Just recently the Xuhui District government renovated the Art Deco part as a visitors' center for historical buildings near Wukang Road. The two-floor grand hall features paintings of old houses and models of buildings in the former French Concession.

Old house lovers can download pictures through Bluetooth, read history books and rent bicycles to fully enjoy the history-rich neighborhood.

In 1963 The World School once inside the villa was renamed and relocated 200 meters away but still on Wukang Road. Just two years ago the original name was restored.

Headmaster Liang Bin even announced the resumption of French classes next semester for all students, reminder of those French lessons decades ago for China's Paris-bound future leaders.

From a leader's home, an exhibition hall, a library, a school rich in French culture to a paradise for old house explorers, 393 Wukang Road is low-rise and relatively unknown, compared with its striking Normandie Apartments neighbor.

But knowing a bit of its layers of history, one should not just pass the butter-cream facade by.

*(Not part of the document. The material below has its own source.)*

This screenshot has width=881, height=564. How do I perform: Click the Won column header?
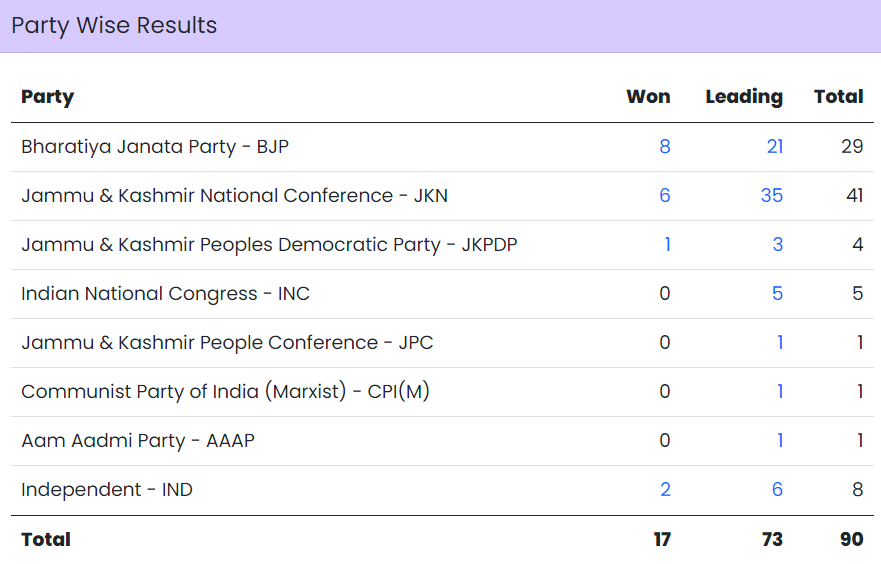tap(648, 97)
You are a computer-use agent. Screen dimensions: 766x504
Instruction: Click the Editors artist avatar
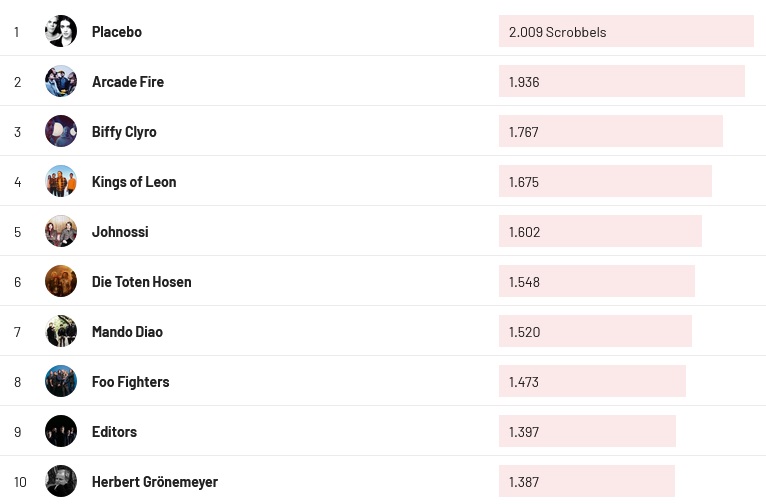click(61, 431)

No city in China has such a short and vivid history as Shanghai, so colorful, condensed, breathtaking, so East-meets-West. Shanghai has grown from a place of narrow streets to a boom city today in less than 200 years.

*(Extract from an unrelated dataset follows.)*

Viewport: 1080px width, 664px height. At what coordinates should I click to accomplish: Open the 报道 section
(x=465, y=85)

On the surface, Shanghai's history has vanished and made room for skyscrapers. But inside and often concealed in the depth of lanes and gardens, thousands of old buildings are telling yesterday's stories in a silent way. That's the charm of our city.

Unlike my previous Shanghai Daily column "History Revisited" years ago about famous old houses, this new biweekly column focuses on old buildings that are not known to the masses. All about the hidden beauties and the untold stories.

For each house featured in this column, I paid a visit. It's exciting to revisit these buildings, find traces of their past like a CSI investigator and put into words the fascinating, forgotten past.

I also suggest you visit some of them in nice weather, or at least cast a long glance at them when you pass by.

To me, old houses sprinkled around the city are like the broken ceramic tiles that adorn Gaudi's Guell Park in Barcelona.

They are small broken pieces, but together they make up a compelling, grand picture of the city's vivid history, bit by bit telling us how our city has grown from an unknown narrow-street town to what it is today in such a short period of time.